Director Michael Ritchie’s attractive feature film début is a sharp and involving realist-style look at competitive sport and news-gathering. Downhill Racer is packed full of exciting shots of skiing action, thanks to cameras attached to the skiers’ helmets, and handsome Alpine scenery.
Alas the 1969 public didn’t take to the idea of golden boy Robert Redford playing David Chappellet, an arrogant, cocky loner picked for the American Olympic ski team as downhill racer at the Winter Olympics but he makes a good job of this unsympathetic part.
Also on the movie’s plus side is Gene Hackman’s strong performance as the team’s tough coach Eugene Claire, who clashes with Chappellet.

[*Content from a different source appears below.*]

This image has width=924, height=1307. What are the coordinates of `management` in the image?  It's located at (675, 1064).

With these two scene-stealing stars on this kind of form, who is going to notice Swedish lovely Camilla Sparv as the hero’s wan love interest, Carole Stahl, a glamorous but capricious European woman with whom Chappellet has a short-lived relationship ?
James Salter writes the polished screenplay based on the 1963 novel The Downhill Racers by Oakley Hall, managing plenty of drama, lots of action and even an exciting climax.

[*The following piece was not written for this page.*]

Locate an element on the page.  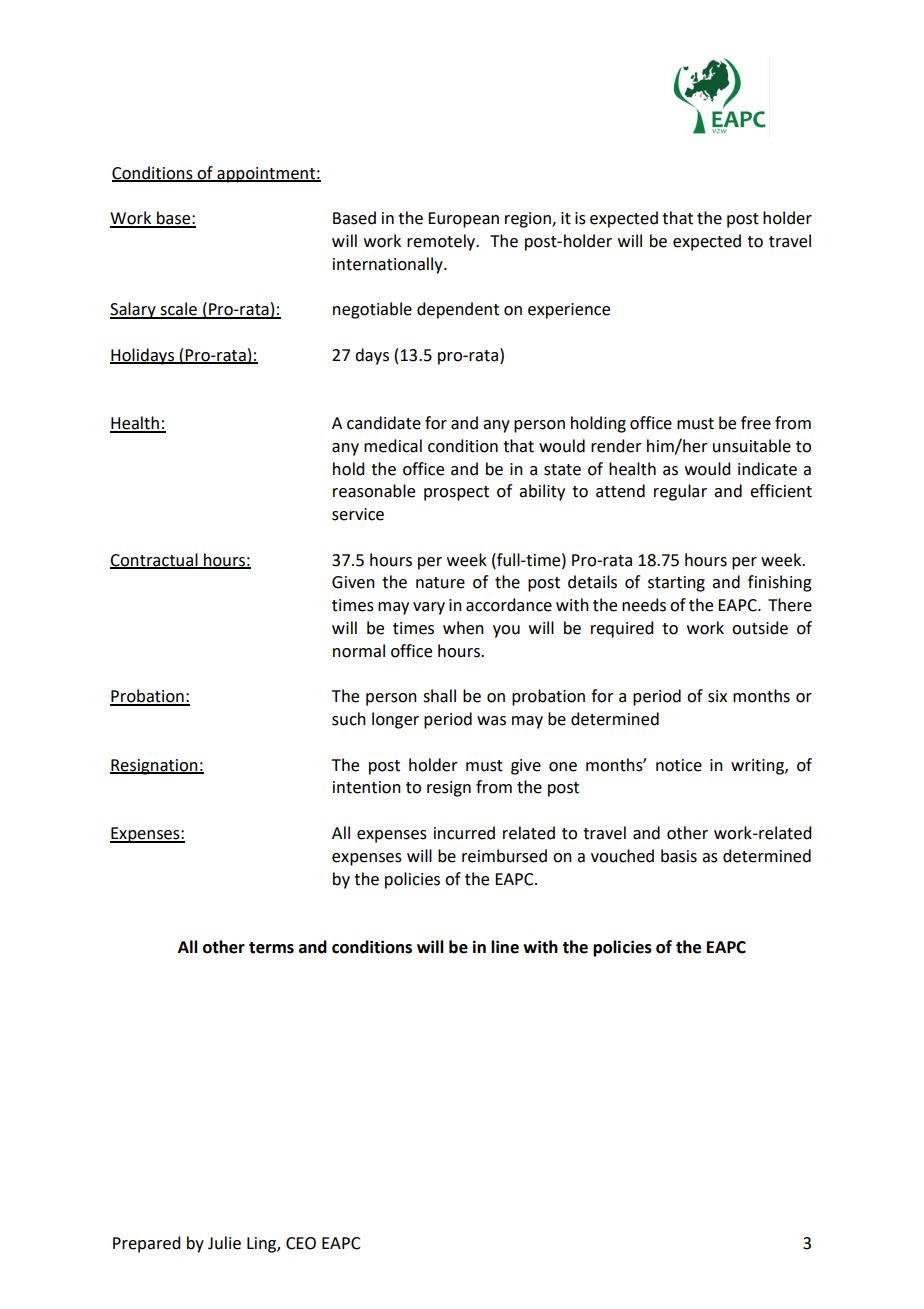
CEO is located at coordinates (301, 1243).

Also in the cast are Joe Jay Jalbert, Thomas Kirk, Dabney Coleman, Karl Michael Vogler, Jim McMullan, Christian Doermer, Kathleen Crowley, Kenneth Kirk, Oren Stevens, Jerry Dexter, Walter Stroud and Carole Carle.

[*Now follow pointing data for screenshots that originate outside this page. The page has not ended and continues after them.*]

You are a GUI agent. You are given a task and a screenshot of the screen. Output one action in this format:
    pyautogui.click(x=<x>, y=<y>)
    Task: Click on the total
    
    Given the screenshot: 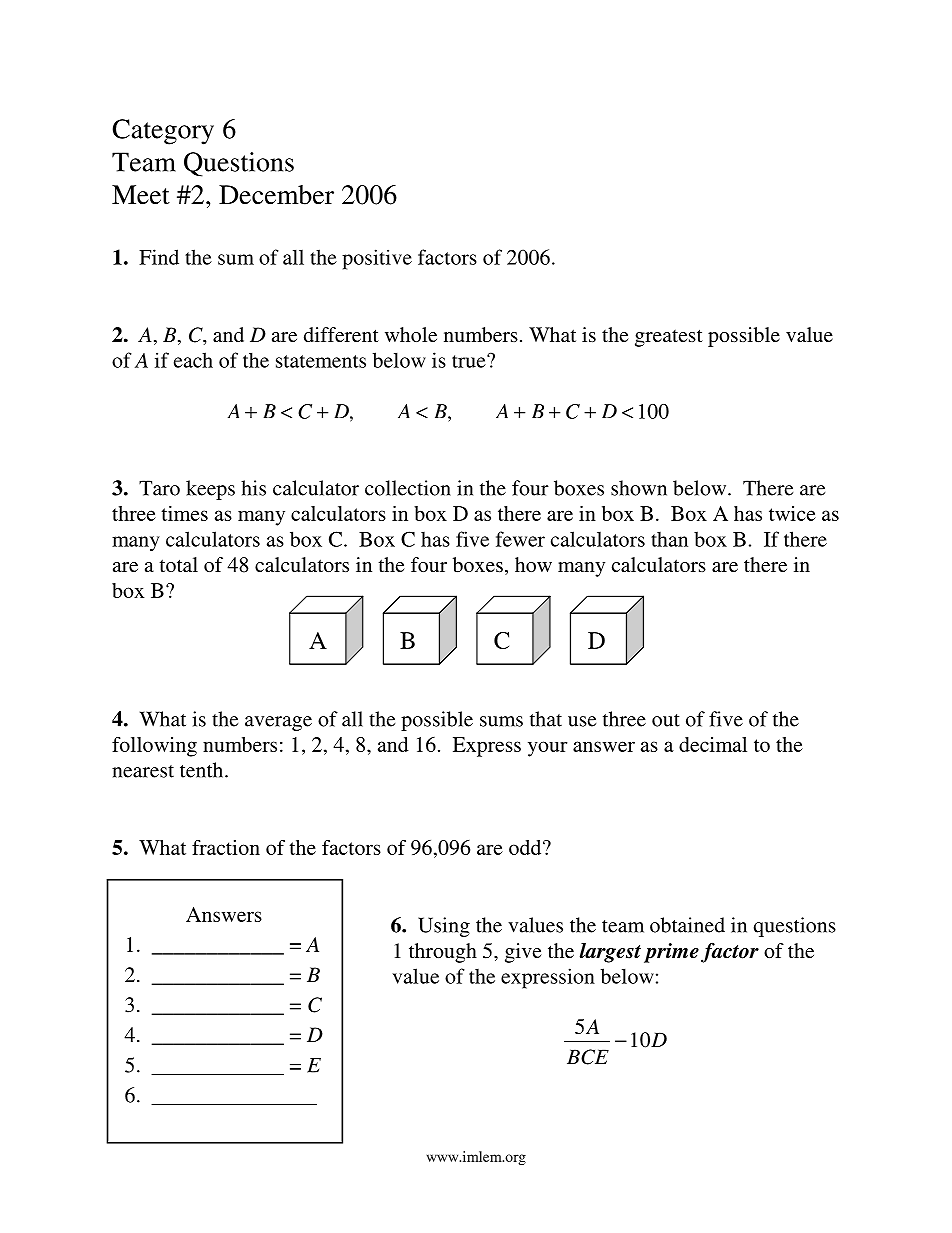 What is the action you would take?
    pyautogui.click(x=179, y=564)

Redford was in vogue at the 1970 British Academy Film Awards. He won Best Actor in a Leading Role for Butch Cassidy and the Sundance Kid, Tell Them Willie Boy Is Here and Downhill Racer. He’s excellent in a remarkable trio of movies.
It was shot on location in Kitzbühel and St Anton, Austria; Wengen, Switzerland; Megève and Grenoble, France; and Boulder and Idaho Springs, Colorado.
Paramount Pictures got cold feet and cancelled the film three weeks before shooting, but warmed up again and gave the green light again when the budget was reduced from $3.5 million to $1.8 million. Just as well, apparently, as it took only $1.9 million at the box office, even though it was released only a month after Redford’s smash hit Butch Cassidy and the Sundance Kid.
It premiered at the Granada Theatre in Reno, Nevada, on October 28, 1969.
The British premiere was at the Screen on the Green, London, with Richard Attenborough, Laurence Olivier and Brian Forbes in the audience.